Por exemplo, Pennebaker constatou que homens tendem a usar mais artigos e mulheres a usar mais pronomes. A diferença, diz pode sugerir que os homens se inclinam mais a pensamento concreto e as mulheres a ver as coisas de outras perspectivas.
Jeffrey Hancock, professor associado de comunicação na Universidade Cornell, utiliza a contagem de palavras para estudar linguagem e fraude, especialmente na Internet.
Os mentirosos, ele diz, usam mais palavras de "emoção negativa" (ferido, feio, escroto) e menos a primeira pessoa do singular. "Essas dimensões muito simples não param de emergir", ele disse, "apesar de termos realizado 40 anos de pesquisas a respeito".
Pennebaker diz que, já que padrões de fala são como uma assinatura pessoal, seu software poderia identificar autores de blogs e mensagens de e-mails anônimos. Mas reconhece que nada disso é definitivo; tudo se baseia em probabilidades.
"No mundo da linguagem, tudo é probabilidade", disse Pennebaker. "Mas em nosso sistema judicial, a compreensão de probabilidades é complicada. Todo mundo tem problemas com probabilidade".
Mas a técnica está atraindo atenção de diversos setores. Pennebaker recebeu uma pesquisa do Instituto de Pesquisa do Exército para estudar a linguagem da dinâmica social, especialmente a forma pela qual os líderes usam a linguagem.
Joseph Psotka, pesquisador de psicologia no instituto, diz que, com o tempo, esse tipo de estudo "poderia ajudar a treinar e desenvolver lideranças, ainda que não saibamos exatamente como".
O programa de Pennebaker foi traduzido para diversos idiomas, e uma versão árabe está em preparo. Pennebaker aponta que sua análise da Al Qaeda é prejudicada pela dependência quanto a versões em inglês.
"As palavras funcionais variam de idioma a idioma, e revelam muito sobre as outras culturas", ele disse.
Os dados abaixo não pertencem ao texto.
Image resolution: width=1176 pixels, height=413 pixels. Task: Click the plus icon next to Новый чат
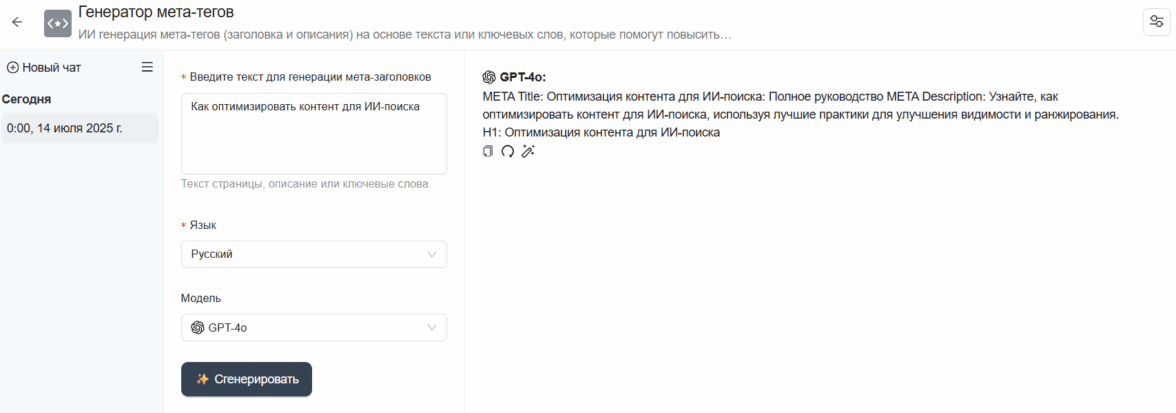[x=13, y=67]
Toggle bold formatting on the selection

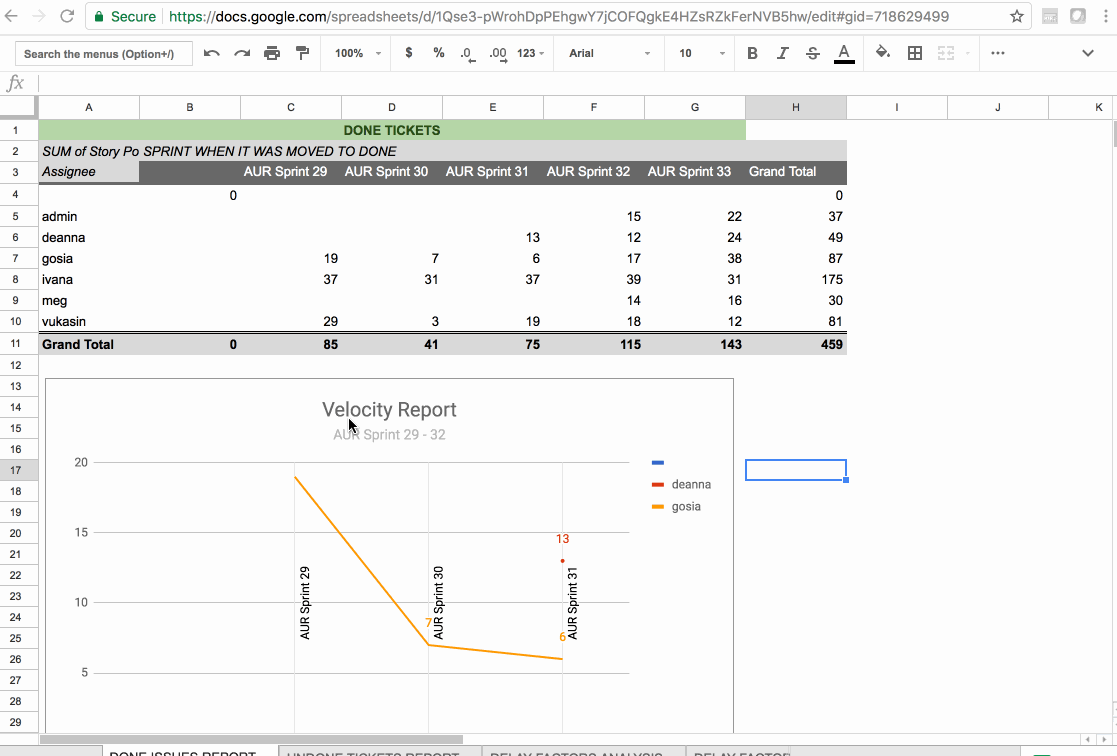pyautogui.click(x=752, y=52)
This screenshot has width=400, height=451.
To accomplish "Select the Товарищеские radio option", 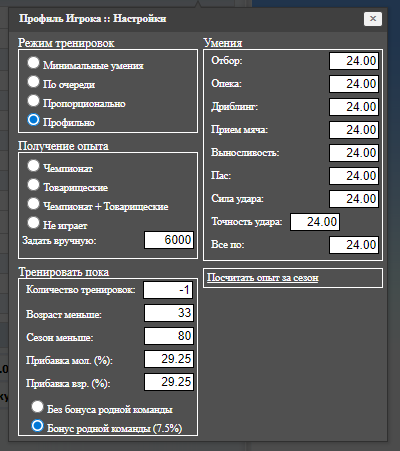I will pos(33,184).
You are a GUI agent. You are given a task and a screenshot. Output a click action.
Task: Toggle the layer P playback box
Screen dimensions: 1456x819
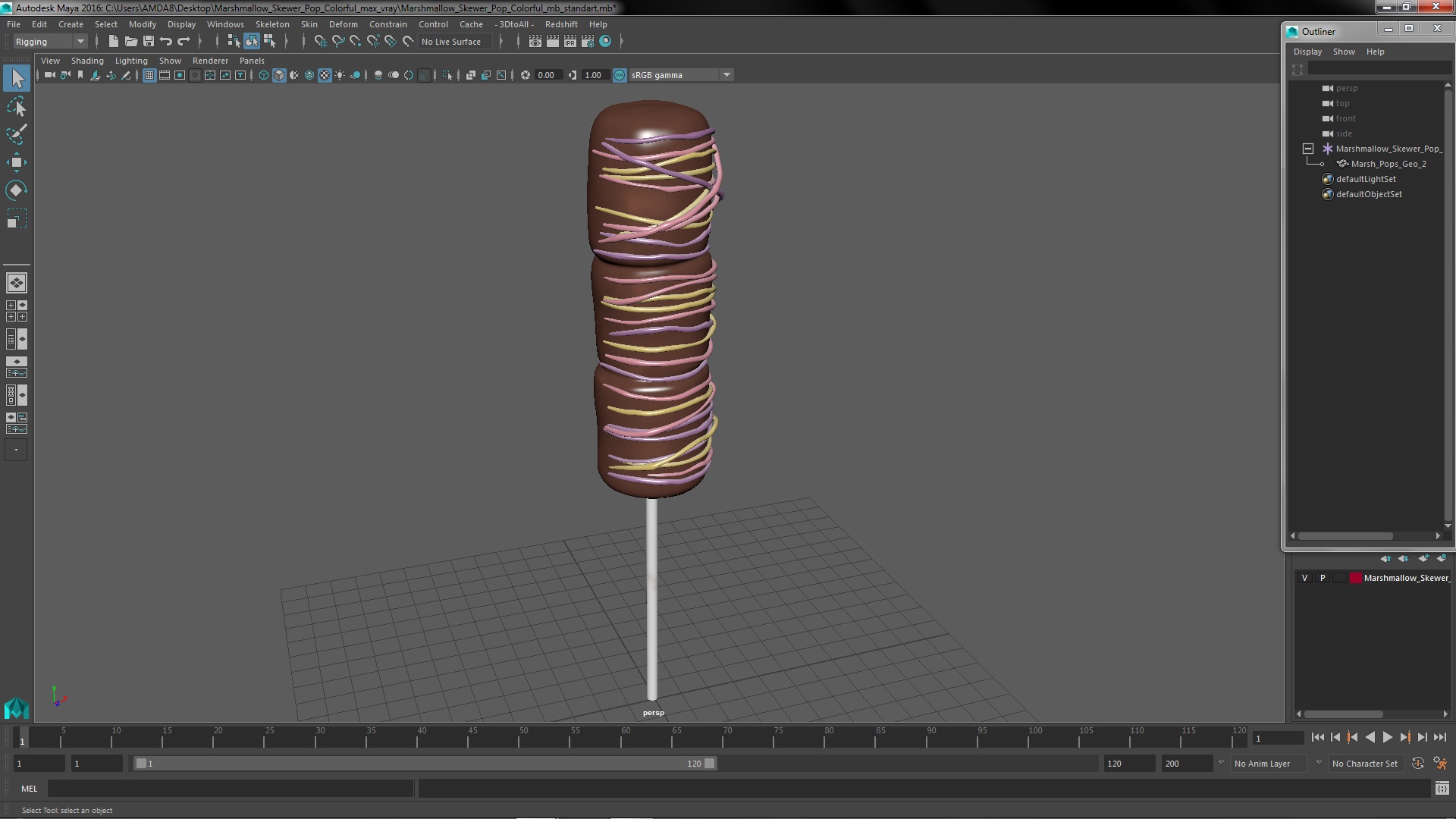pos(1323,578)
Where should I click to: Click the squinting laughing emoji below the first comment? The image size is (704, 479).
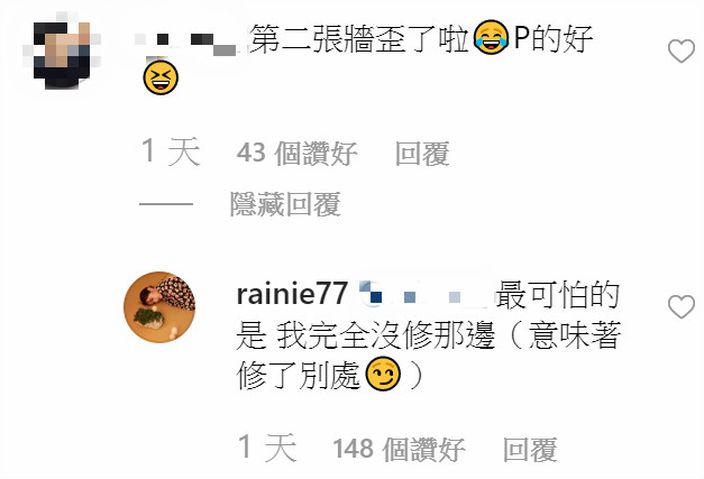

Pennebaker também está usando sua máquina de contagem de palavras na campanha presidencial (em wordwatchers.wordpress.com), e gosta de estudar questões antigas como a possibilidade de que Shakespeare tivesse um co-autor, quem escreveu os "Federalist Papers" e até a probabilidade de que um casal se mantenha unido.
"Quanto mais semelhantes em termos de linguagem", disse Pennebaker, "mais provável que continuem juntos meses mais tarde".